Upon closing, Stein Mart will become a privately held company and Stein Mart common stock will no longer be listed or traded on any public stock market.
The purchase price represents a premium of approximately 38% to Stein Mart’s closing stock price on January 30, 2020, the last trading day prior to the announcement, the company said.
The transaction was unanimously approved by the Stein Mart board of directors, acting on the unanimous recommendation of a special committee of independent directors that was granted full authority to conduct a comprehensive strategic review and evaluate, and if warranted, negotiate an acquisition proposal.

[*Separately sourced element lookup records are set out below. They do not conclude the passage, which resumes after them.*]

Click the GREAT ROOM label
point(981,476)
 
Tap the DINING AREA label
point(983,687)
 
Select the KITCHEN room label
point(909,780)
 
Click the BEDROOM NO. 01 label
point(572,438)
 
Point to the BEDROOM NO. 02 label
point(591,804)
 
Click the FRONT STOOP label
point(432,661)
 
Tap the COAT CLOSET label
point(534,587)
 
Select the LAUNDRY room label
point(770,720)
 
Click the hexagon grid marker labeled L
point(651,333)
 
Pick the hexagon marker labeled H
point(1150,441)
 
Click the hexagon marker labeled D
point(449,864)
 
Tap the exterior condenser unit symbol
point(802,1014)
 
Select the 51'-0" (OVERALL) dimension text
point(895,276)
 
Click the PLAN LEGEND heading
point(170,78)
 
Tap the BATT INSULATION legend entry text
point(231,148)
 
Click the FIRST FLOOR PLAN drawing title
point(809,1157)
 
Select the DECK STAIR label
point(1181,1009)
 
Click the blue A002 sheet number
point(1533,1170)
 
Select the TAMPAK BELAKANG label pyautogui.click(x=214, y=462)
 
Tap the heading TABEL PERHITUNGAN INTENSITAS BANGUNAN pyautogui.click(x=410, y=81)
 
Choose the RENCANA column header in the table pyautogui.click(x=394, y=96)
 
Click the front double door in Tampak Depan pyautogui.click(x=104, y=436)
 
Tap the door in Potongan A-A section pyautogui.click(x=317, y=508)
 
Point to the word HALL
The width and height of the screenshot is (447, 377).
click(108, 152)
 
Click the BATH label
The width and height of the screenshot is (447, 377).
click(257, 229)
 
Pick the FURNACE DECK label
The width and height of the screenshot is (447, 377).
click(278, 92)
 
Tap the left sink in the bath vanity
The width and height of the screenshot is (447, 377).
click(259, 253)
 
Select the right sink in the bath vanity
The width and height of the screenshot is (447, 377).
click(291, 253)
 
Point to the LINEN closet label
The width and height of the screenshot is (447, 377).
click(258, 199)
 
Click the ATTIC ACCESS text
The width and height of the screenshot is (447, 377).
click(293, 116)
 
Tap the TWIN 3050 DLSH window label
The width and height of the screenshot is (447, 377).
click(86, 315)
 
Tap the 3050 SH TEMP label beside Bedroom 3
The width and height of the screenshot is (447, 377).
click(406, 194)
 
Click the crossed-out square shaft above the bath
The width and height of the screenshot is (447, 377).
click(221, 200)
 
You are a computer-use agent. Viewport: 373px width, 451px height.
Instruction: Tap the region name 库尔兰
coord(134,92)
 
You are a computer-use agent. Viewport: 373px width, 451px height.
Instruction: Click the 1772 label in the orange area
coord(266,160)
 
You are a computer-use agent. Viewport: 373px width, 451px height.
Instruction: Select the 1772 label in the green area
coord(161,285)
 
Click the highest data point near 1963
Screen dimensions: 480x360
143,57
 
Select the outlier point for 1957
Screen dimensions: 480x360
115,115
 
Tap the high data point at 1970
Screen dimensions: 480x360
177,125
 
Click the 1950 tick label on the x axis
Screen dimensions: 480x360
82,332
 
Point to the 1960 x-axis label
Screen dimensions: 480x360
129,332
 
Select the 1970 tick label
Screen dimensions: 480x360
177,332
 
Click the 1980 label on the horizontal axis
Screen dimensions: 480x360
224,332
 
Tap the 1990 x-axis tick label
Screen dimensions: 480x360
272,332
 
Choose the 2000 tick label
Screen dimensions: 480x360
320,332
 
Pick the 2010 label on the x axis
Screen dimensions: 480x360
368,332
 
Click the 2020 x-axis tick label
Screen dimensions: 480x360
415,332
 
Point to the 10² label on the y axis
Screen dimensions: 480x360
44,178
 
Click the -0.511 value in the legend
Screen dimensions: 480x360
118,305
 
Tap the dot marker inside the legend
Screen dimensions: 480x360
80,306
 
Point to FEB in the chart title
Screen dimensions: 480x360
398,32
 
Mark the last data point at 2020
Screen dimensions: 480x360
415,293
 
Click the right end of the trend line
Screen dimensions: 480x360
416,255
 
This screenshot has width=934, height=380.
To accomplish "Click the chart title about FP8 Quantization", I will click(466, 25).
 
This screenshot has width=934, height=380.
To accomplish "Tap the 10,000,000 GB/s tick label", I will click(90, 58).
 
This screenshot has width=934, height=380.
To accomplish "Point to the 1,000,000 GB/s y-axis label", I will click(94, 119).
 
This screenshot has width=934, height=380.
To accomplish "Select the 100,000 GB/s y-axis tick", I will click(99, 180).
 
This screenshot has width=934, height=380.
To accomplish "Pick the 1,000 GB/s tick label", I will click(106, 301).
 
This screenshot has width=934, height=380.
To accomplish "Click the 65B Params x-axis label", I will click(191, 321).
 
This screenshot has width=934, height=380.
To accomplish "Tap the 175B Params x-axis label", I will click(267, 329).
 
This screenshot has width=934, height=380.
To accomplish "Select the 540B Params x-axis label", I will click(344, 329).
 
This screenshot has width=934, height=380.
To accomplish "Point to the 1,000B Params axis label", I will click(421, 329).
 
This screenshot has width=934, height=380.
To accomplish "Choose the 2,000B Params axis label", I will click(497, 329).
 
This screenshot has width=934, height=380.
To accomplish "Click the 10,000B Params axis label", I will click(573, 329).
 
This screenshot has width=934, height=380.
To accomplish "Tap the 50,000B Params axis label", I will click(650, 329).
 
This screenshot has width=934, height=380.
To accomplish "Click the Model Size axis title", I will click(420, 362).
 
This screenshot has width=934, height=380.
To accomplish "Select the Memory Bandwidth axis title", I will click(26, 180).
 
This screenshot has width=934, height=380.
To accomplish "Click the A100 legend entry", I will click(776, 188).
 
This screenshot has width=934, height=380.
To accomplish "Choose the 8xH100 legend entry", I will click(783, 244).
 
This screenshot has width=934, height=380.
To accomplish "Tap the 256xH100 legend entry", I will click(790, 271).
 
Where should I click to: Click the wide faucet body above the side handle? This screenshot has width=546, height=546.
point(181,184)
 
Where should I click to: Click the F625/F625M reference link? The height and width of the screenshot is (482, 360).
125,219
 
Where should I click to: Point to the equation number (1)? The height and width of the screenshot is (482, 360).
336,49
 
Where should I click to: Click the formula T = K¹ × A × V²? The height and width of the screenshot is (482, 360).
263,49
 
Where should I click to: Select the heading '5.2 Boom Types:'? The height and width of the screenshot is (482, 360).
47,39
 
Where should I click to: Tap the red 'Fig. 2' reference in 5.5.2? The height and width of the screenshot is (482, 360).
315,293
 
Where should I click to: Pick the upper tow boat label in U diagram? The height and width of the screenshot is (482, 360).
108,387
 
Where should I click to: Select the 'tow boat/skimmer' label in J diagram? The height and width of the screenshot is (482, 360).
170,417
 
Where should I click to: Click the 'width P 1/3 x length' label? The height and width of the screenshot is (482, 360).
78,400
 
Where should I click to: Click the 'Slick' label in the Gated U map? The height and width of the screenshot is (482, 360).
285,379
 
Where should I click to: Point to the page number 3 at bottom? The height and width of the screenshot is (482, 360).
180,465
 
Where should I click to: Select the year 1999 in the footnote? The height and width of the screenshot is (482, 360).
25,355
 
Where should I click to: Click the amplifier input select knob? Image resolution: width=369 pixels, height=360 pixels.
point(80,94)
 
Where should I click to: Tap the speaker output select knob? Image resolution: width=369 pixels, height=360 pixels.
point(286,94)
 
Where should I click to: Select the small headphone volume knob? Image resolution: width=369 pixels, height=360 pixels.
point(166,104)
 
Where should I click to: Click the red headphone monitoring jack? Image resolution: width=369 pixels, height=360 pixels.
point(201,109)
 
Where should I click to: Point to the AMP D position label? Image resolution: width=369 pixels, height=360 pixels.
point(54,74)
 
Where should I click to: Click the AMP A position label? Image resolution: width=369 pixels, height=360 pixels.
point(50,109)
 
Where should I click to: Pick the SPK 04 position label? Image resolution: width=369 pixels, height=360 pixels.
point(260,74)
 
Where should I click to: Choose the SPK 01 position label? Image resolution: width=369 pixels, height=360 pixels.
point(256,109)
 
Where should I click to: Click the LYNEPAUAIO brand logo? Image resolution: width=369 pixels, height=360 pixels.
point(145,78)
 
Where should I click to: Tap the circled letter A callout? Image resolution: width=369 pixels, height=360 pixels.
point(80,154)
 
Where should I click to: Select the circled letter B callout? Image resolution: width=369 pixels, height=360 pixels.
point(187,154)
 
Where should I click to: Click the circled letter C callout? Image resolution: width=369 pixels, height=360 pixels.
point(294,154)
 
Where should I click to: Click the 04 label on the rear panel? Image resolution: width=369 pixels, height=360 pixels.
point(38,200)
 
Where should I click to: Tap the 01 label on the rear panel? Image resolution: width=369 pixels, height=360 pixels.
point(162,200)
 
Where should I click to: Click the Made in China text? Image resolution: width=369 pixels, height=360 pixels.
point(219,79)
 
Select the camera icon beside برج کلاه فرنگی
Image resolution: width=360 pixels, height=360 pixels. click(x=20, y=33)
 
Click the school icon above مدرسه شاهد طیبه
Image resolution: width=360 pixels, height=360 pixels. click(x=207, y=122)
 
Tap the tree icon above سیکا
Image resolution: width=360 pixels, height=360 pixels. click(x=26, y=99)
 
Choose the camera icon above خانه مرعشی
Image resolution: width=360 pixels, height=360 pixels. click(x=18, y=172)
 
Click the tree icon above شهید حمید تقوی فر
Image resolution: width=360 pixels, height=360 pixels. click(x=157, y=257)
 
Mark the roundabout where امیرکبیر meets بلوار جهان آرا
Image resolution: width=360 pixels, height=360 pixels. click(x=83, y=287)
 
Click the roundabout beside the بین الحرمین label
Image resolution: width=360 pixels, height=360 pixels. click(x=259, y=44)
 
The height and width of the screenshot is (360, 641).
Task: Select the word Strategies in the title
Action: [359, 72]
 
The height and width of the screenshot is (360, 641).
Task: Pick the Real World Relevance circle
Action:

“The special committee and its advisors conducted a thorough and independent process to review the company’s strategic alternatives and identify a transaction that would maximize shareholder value. We believe that this transaction is in the best interest of all Stein Mart stakeholders, including our many loyal employees,” said Richard Sisisky, Stein Mart board member and chairman of the special committee.
The transaction will be financed by debt provided by Wells Fargo Bank, National Association and Pathlight Capital LP and by equity provided by affiliates of Kingswood. As part of the transaction, an entity managed by Jay Stein will contribute its equity and, following the closing of the merger, will indirectly own one-third of Stein Mart after the closing.
The transaction, which is expected to close in the first half of calendar year 2020, is subject to approval by Stein Mart shareholders and the satisfaction of other customary closing conditions. The Stein Mart board of directors recommends that Stein Mart’s shareholders vote to adopt and approve the merger agreement.